Dal 2012 al 2017 è cresciuta ad un ritmo medio del 9,4% annuo e, negli ultimi dieci anni, il suo PIL pro-capite è cresciuto del 53%. Non si tratta né della Cina né di un’economia emergente: parliamo dell’Irlanda, la «tigre celtica» che – dopo la grande crisi del 2011 – sembra essere decisamente tornata a ruggire. Questi numeri sorprendenti, però, meritano di essere letti con grande attenzione, per evitare conclusioni affrettate.
Per comprendere l’economia irlandese è bene fare un passo indietro e ritornare agli anni ‘90, quando l’introduzione di un regime fiscale favorevole per le società favorì l’afflusso di investimenti esteri e diede un rapido impulso alla crescita. L’eccesso di ottimismo che a inizio secolo caratterizzò molti settori a livello mondiale in Irlanda fu particolarmente accentuato e, allo scoppio della bolla dei mutui sub-prime, l’economia entrò in una profonda crisi, resa ancora più grave dal crollo dei prezzi immobiliari e dall’elevato livello di indebitamento privato.
L’intervento dello stato e, quando nel 2011 lo spread superò quota 1.000 punti base, quello della cosiddetta Troika (UE, FMI e BCE) salvarono il sistema bancario trasferendo di fatto una parte significativa dell’indebitamento sulle spalle del settore pubblico.

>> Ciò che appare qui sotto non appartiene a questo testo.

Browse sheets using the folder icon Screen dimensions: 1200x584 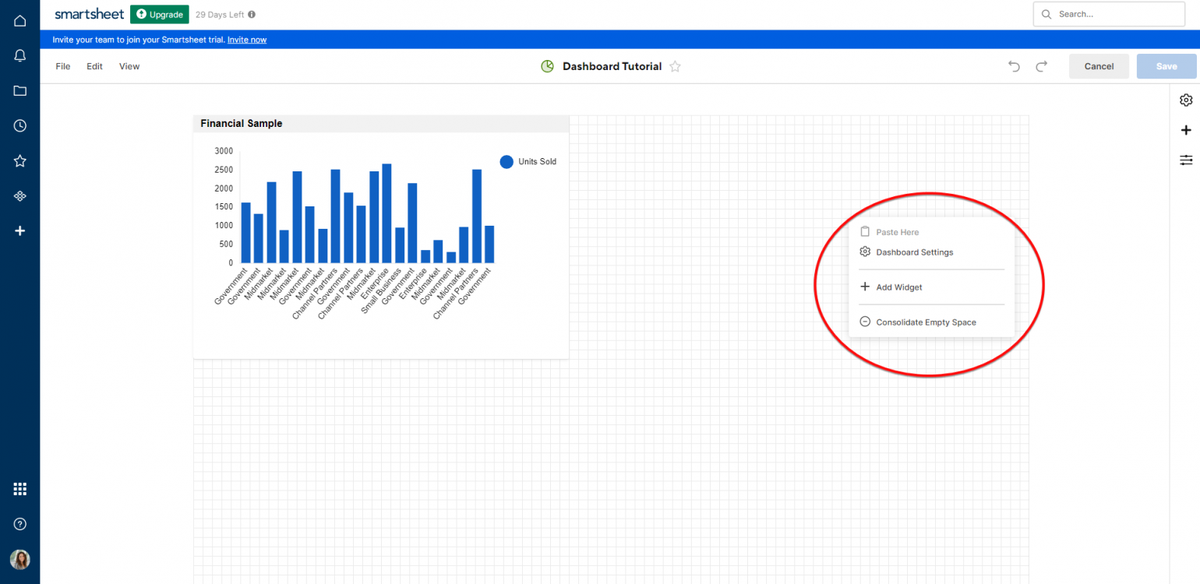pyautogui.click(x=20, y=90)
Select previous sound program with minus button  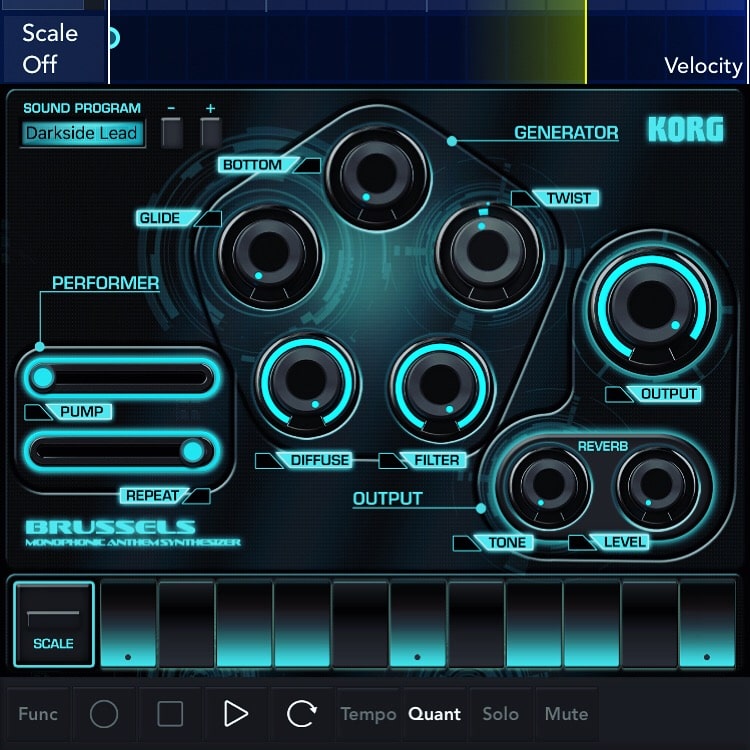point(172,132)
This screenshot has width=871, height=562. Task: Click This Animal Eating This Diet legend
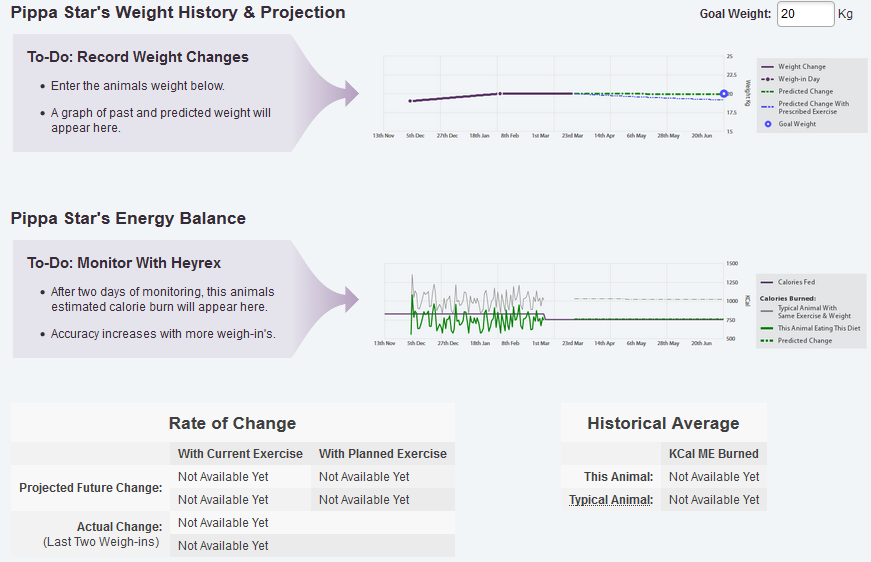click(x=817, y=328)
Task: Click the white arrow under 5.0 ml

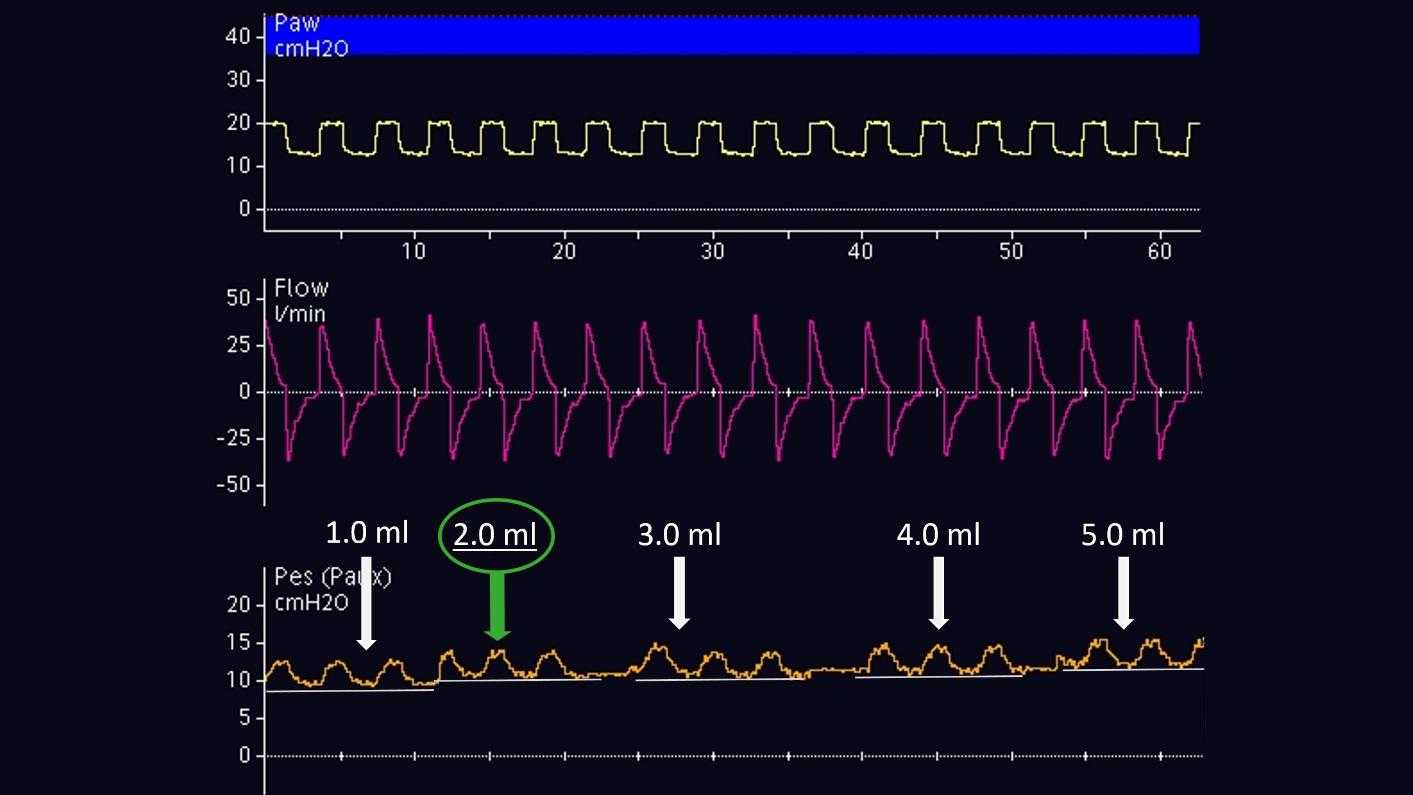Action: [1123, 593]
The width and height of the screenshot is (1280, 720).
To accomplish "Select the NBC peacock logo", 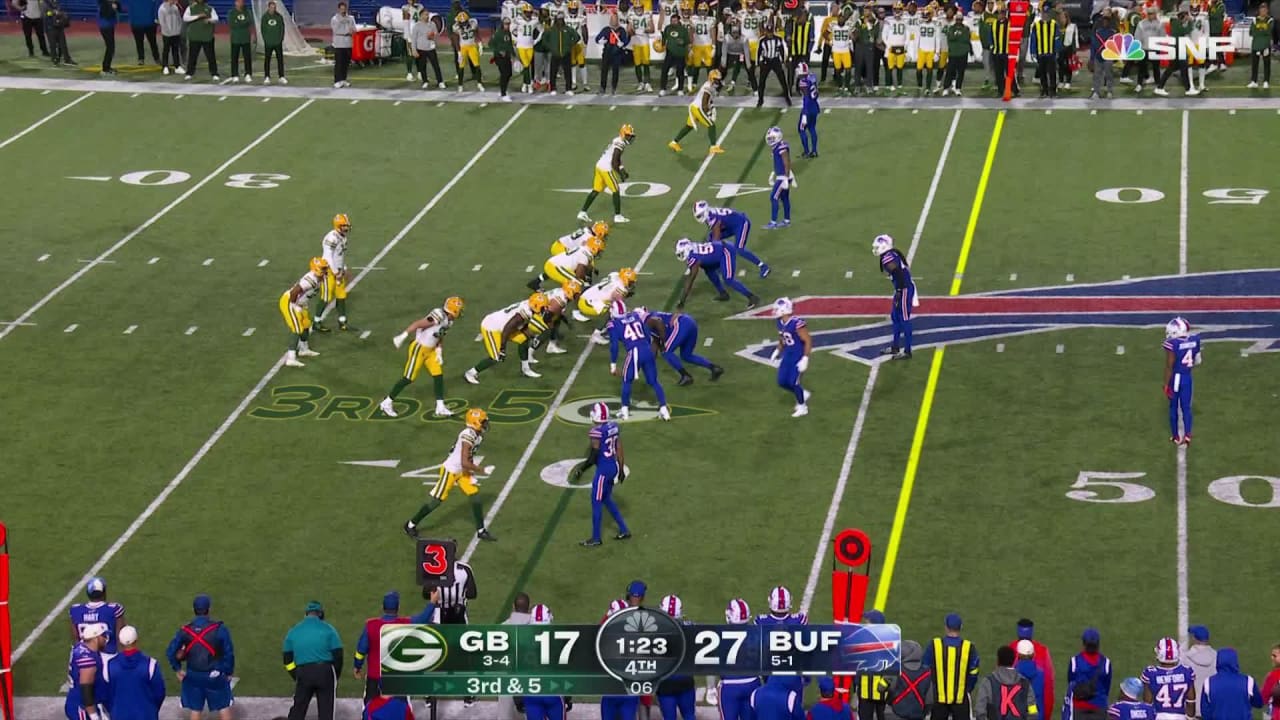I will point(1122,47).
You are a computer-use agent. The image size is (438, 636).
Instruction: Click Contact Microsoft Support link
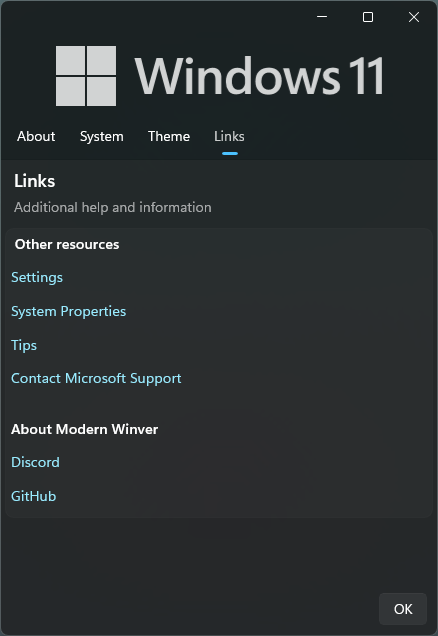click(96, 378)
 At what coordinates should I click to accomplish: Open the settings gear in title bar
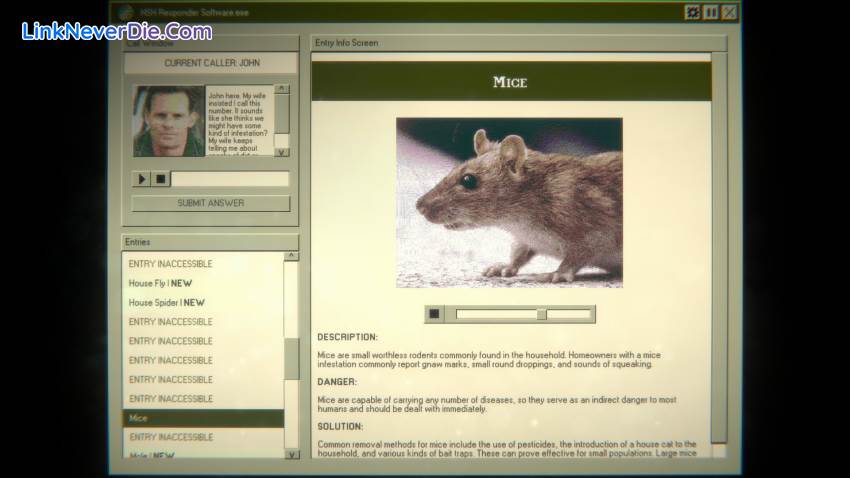pos(692,12)
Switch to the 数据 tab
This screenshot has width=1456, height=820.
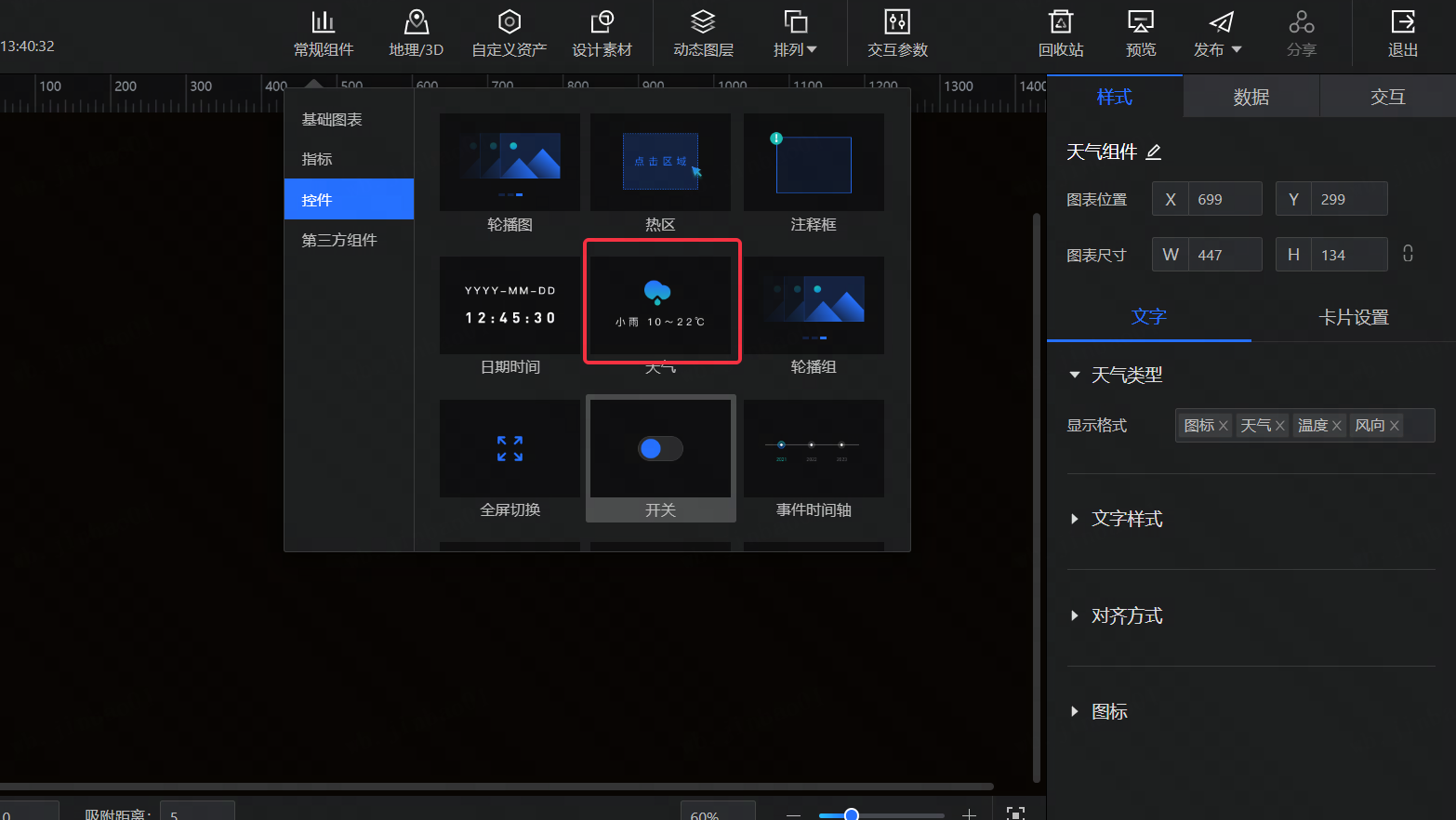1251,97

Dopo quella fase turbolenta, l’economia è ora tornata a crescere velocemente, il debito pubblico è passato dal 120% al 68% del PIL e lo spread è oggi appena intorno ai 50 punti base. Così come a inizio secolo, il principale motore della crescita rimangono però i vantaggi fiscali concessi alle multinazionali, specialmente statunitensi, che «trasferiscono» in Irlanda una parte significativa dei loro utili. I dati pubblicati quindi, per quanto calcolati in maniera formalmente corretta, sono in qualche modo «distorti» da manovre contabili e fiscali e, mai come in questo caso, si può dire che il PIL sia una misura bugiarda dell’effettiva attività economica.
Per queste ragioni, negli ultimi anni, la Banca centrale irlandese ha sviluppato un particolare indice in grado di eliminare (secondo Eurostat per la verità solo in parte) le distorsioni legate alla globalizzazione. Per quanto forse ancora sopravvalutati rispetto alla «realtà», i dati del cosiddetto «Reddito Nazionale Lordo Modificato» (o «Modified Gross National Income», GNI) danno quindi un’immagine ridimensionata ma più affidabile del «miracolo» irlandese.
La dimensione reale dell’economia sarebbe appena il 60% di quella ufficiale e, tra il 2009 e il 2017, la crescita media annua del GNI è stata del 3,3%: un ritmo sicuramente ottimo, ma dimezzato rispetto ai dati ufficiali. Allo stesso modo, mentre il PIL pro-capite è il quinto al mondo ed è quasi doppio rispetto a quello medio europeo, il reddito nazionale modificato è vicino a quello tedesco e «solo» del 20% più alto rispetto alla media continentale. Un dato finanziario e un dato reale confermano come l’andamento dell’economia irlandese non si discosti in concreto troppo da quello degli altri paesi europei e come il paese abbia problemi analoghi a quelli del resto dell’area.
La performance della borsa irlandese negli ultimi cinque anni è poco superiore a quella dell’EuroStoxx (6% annuo contro 5%) e molto più bassa rispetto a quella degli indici di Wall Street, mentre la percentuale di cittadini a rischio di povertà ed esclusione sociale (22,7%) è vicina a quella media europea (22,4%) e superiore rispetto a quella di paesi come Francia e Germania.
Insomma, l’andamento recente dell’economia irlandese è in generale soddisfacente. Gli anni bui della grande crisi sono alle spalle, la crescita c’è e – comunque la si calcoli – è sostenuta; la disoccupazione in pochi anni è passata dal 15% al 5,4% e la buona crescita dei consumi (+3,7% negli ultimi dodici mesi) è un ulteriore indicatore positivo. Le politiche di apertura dell’economia e la bassa imposizione hanno sicuramente avuto molti effetti positivi. Tuttavia, il caso irlandese ci ricorda quanto sia sempre importante leggere con attenzione tutti i dati, perché (come in questo caso) la realtà può essere meno rosea di quanto alcuni numeri non dicano. E questo, nel caso dell’Irlanda, è vero soprattutto per quanto riguarda la misura dell’indebitamento. Quello del settore pubblico, se misurato in rapporto al GNI*, supera abbondantemente il 100%, mentre quello del settore privato rimane tra i più alti al mondo (172% del reddito nazionale). L’attuale basso spread tra titoli governativi irlandesi e tedeschi forse «dimentica» alcune distorsioni nei dati ufficiali.